Exactly how many lines in this material contain the string "header"? Reply with the number alone.

........

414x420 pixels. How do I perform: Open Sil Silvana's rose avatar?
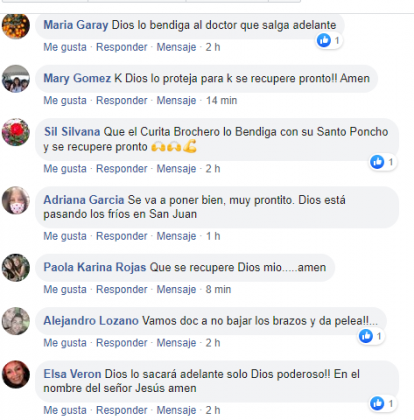click(16, 132)
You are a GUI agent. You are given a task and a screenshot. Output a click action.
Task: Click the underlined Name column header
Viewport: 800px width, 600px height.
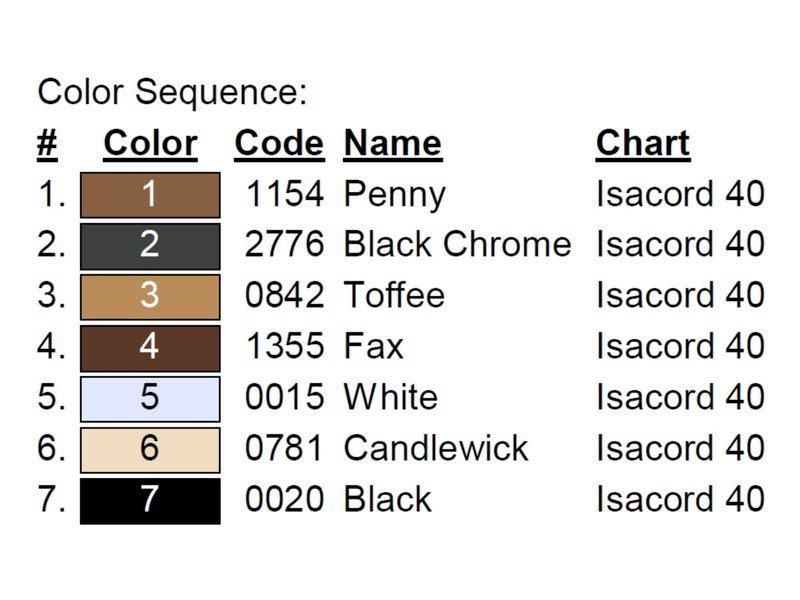393,144
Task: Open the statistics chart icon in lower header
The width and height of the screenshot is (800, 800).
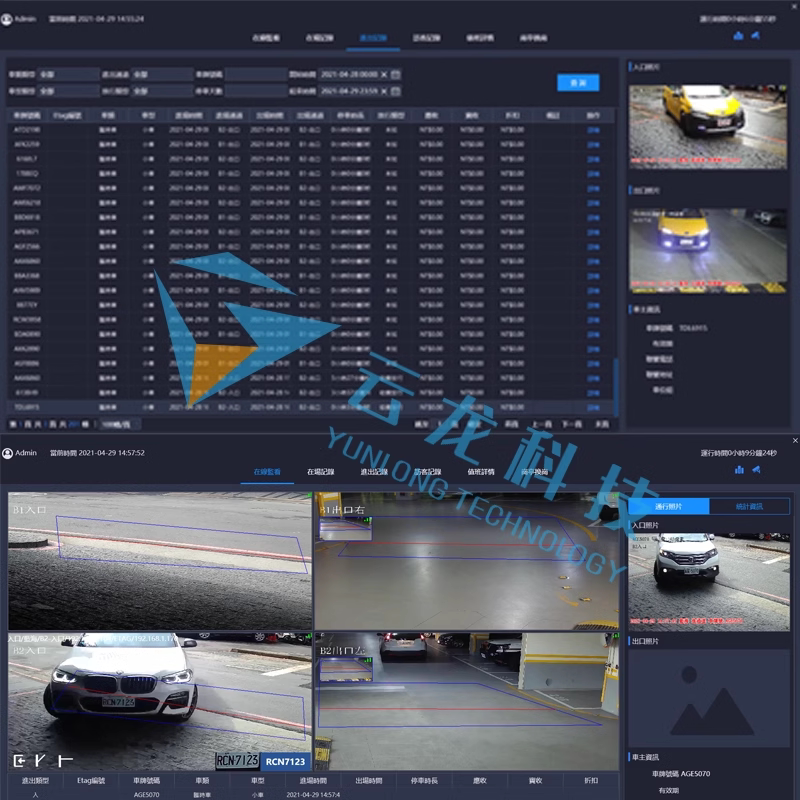Action: pos(739,469)
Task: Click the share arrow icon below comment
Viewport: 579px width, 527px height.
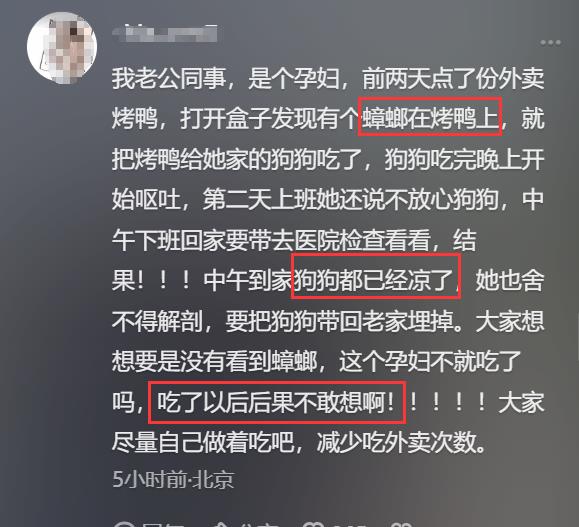Action: 225,525
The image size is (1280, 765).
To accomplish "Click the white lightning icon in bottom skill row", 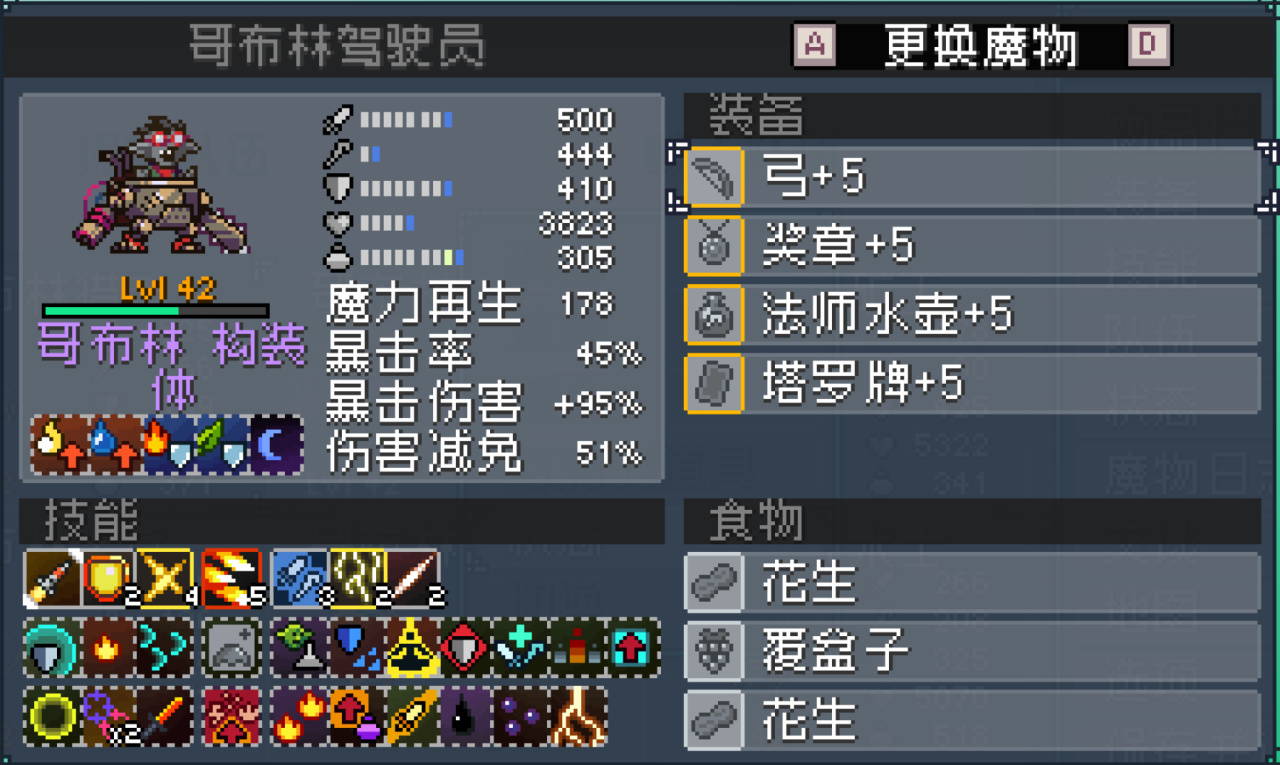I will click(x=579, y=716).
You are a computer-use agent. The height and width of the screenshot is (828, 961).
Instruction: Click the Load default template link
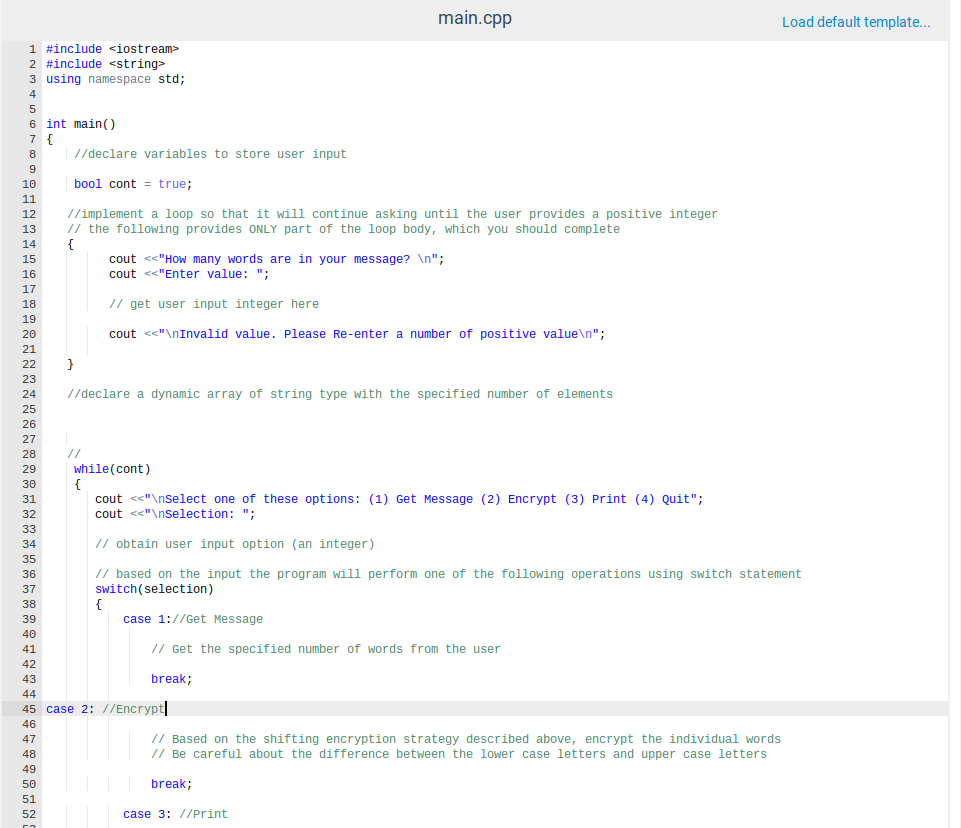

........

EXERCISE SOLUTION = 2